April 2, 2015

It Happened on April 2nd

Whirlaway's Birthday, 1938

He lost nearly half of all the races he ever ran. He preferred to run on the outside rail. When he got ahead of the other horses in a race, he got bored and started zigzagging all over the track.

All in all, you'd think Whirlaway would have been a pretty unlikely horse to win the Triple Crown, but that's exactly what he did. He was also a great favorite with the fans, due to his great beauty, his flowing tail, and his enchanting unpredictability.

Whirlaway won his first race in Chicago as a 2-year-old. He covered most of the width of the racetrack during the race, but seemed to prefer the outer rail. Nevertheless, he finished in first place. In another early race he started out so enthusiastically that he crashed into the outer rail. He won that one, too.

Whirlaway's success can be partially attributed to his trainer, Ben A. Jones, who would later also train Citation, and his jockey, Eddie Arcaro. Jones called Whirlaway a knucklehead, among other things, but he knew that he was the fastest horse he had ever trained. Just before the Kentucky Derby, Jones cut off one blinker, so that the horse could see the inside rail but not what lay to his right. It worked.

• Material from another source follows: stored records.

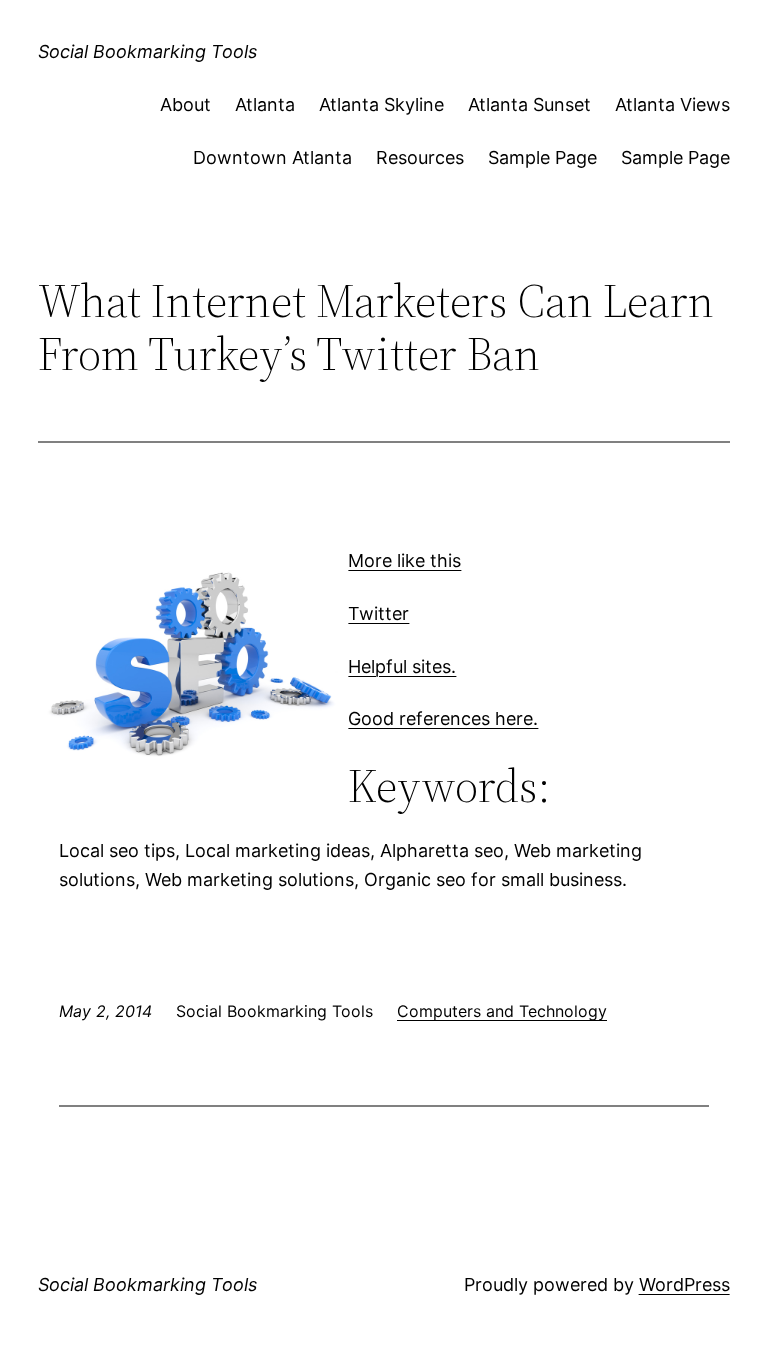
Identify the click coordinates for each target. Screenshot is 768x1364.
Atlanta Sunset (529, 104)
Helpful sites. (402, 666)
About (185, 104)
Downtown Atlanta (272, 157)
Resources (420, 157)
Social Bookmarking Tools (147, 51)
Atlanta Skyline (381, 104)
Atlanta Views (672, 104)
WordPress (684, 1284)
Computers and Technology (502, 1011)
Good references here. (443, 718)
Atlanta (265, 104)
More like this (404, 560)
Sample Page (542, 157)
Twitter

At the Preakness, Whirlaway started out so slowly that, in the words of an announcer, "even their dust couldn't reach him." This is no exaggeration -- you can see the video here. He took that race by five and a half lengths.

When it was time for the Belmont Stakes, Whirlaway had scared off most of the competition: only four horses raced against him. They attempted to throw Whirlaway off with a slow start, but Whirlaway blew past them, and then kept up the lead.

Whirlaway was owned by Calumet Farms, and was the first of their two Triple Crown winners. (The other was Citation.) After his retirement from racing, he spent some time at stud at the Calumet Farms, and later was sold to the French breeder Marc Boussac for his breeding farm. He died in 1953, and is now buried at Calumet Farms.

Commodore William James Captures Pirate Fortress, 1755

James's wife had this built in his memory.
It might not be fair to call them "pirates", but that's what the East India Company called them. They called themselves the Maratha Empire Navy.

James was the son of a poor Welsh miller who ran away to sea when he was 11. By the time he was 20, he had joined the East India Company. Four years later he had become a commodore.

He was 34 when he was ordered to blockade the fortress of Tulaji Angre at Severndroog on the western shore of India. He went them one better, and got close enough to blow it up. The feat saved the East India Company a great deal of money in the protection of their ships. James was awarded a reward of ₤100.

After participating in several other skirmishes, James retired from the sea in 1759, and settled in London, where he became Chairman of the Directors of the East India Company and a fellow of the Royal Society. He was created a baronet in 1778. He died of a stroke in 1783, and is buried near his home. A year after his death, he wife had built a folly called Severndroog Castle to commemorate him. The structure still stands.

Prince Arthur Tudor Died, 1486

Arthur Tudor
If he hadn't died at 15, we wouldn't have had King Henry VIII, the Church of England, or possibly the English Renaissance.

Arthur Tudor was the son of King Henry VII of England, and heir to the English throne. At the age of two, he was betrothed to Katherine of Aragon, the youngest daughter of Ferdinand and Isabella of Spain. As you probably know, Katherine of Aragon later became the first wife of Henry VIII. Arthur was carefully educated for his future as King of England, unlike his younger brother. (Henry VIII had been intended for the Church.)

The cause of Arthur's death is still unknown. Various causes have been attributed, including tuberculosis, diabetes, or the "sweating sickness", a disease that vanished after 1551, and may have been a type of hantavirus. Katherine was also taken ill, but survived.